Before describing the implementation of this pattern, we remark that it is useful to remember that what we are essentially doing is isolating the dependencies so the concurrency becomes embarrassingly parallel.

Key elements.

Defining the tasks and scheduling their execution.

A set of tasks is represented and scheduled for execution on multiple units of execution (UEs). Usually, the tasks correspond to iterations of a loop. In this case we implement this pattern by splitting the loop between multiple UEs. The key to making algorithms based on this pattern run well is to schedule their execution so the load is balanced between the UEs. The approaches used for this scheduling are the same as those described in the Implementation section of the EmbarrassinglyParallel pattern.

Defining and updating a local data structure.

As discussed previously, the tasks cooperatively update one or more objects, and this pattern is not applicable if values written to such an object by one task are subsequently read by another. Once these objects have been identified, local copies must be created and initialized. It is simplest to think of each task as having its own copy of these shared objects, with their values initialized to the objects' initial values during task initialization and updated as the task performs its work. Often, the local update will in fact be a "local reduction". For example, a task in the N-body problem may handle several bodies; within the task, the local force vector updates would in fact be a reduction of the force contributions for the subset of the bodies handled by that task.

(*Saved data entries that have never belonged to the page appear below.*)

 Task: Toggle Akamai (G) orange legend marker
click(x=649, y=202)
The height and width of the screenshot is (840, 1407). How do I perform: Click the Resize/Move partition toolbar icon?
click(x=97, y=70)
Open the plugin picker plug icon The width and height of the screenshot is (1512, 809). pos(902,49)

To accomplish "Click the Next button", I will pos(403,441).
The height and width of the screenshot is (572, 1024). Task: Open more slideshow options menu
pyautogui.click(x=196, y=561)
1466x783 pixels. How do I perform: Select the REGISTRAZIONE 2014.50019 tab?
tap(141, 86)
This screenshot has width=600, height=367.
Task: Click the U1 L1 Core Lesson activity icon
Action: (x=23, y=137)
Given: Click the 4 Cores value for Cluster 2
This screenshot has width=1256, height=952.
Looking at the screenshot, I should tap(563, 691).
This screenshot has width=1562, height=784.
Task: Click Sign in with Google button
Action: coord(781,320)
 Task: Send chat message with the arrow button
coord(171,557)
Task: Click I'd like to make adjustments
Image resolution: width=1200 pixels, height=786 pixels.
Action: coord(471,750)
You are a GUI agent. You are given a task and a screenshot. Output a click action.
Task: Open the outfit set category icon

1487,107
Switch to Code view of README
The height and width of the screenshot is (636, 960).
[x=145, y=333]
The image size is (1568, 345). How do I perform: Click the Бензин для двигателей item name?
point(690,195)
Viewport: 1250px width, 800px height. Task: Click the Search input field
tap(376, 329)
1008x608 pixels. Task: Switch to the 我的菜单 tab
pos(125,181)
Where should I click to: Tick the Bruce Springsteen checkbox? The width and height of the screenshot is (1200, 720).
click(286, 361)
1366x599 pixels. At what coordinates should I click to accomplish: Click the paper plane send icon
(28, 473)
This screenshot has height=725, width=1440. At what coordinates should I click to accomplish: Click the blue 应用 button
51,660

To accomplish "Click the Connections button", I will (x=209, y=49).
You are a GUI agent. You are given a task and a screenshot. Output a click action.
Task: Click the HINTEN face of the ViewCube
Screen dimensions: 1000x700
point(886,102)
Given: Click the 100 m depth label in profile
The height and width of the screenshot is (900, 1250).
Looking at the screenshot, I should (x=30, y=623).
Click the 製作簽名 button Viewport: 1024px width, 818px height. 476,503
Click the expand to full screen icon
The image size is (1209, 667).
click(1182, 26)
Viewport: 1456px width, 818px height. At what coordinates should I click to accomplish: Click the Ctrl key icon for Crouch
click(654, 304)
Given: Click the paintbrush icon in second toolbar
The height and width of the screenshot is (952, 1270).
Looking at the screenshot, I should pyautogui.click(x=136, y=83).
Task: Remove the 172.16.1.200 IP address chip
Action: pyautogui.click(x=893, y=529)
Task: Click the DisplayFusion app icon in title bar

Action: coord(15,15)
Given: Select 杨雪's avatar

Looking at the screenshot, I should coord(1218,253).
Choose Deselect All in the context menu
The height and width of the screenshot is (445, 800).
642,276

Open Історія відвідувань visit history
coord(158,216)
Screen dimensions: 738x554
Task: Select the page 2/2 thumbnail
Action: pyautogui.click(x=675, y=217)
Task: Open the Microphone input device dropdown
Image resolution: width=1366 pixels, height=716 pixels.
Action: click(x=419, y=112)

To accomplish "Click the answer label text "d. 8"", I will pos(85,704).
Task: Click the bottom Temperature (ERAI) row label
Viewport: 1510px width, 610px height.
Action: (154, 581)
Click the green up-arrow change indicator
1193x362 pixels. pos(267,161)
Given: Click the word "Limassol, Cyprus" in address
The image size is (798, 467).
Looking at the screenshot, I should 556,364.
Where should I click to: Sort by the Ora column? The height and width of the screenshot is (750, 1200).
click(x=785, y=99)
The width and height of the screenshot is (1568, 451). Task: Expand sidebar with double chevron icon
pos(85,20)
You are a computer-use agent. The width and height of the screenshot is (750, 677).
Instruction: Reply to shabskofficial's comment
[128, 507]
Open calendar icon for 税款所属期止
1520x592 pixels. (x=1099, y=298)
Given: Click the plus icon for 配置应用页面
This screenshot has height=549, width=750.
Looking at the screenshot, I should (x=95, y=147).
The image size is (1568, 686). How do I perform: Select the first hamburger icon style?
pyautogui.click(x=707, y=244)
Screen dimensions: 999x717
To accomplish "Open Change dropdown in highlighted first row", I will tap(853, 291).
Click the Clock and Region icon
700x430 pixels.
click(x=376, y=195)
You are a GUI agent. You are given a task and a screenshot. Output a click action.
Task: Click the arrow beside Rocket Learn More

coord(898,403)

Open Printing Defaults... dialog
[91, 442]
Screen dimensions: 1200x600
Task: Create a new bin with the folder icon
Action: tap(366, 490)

In practice it may be possible to reduce the number of physical copies required, particularly in shared-memory environments, since tasks that do not update a particular object can share a single copy of the object. In a shared-memory environment, an object that is read by multiple tasks but updated by only one need only be duplicated, with one copy maintaining its initial value (to be used by all tasks that do not modify the object) and one copy being updated by the single task that modifies the object.

Also, in practice it is usually enough to have one local copy per unit of execution (UE) rather than one local copy per task.

Combining (reducing) local objects into a single object.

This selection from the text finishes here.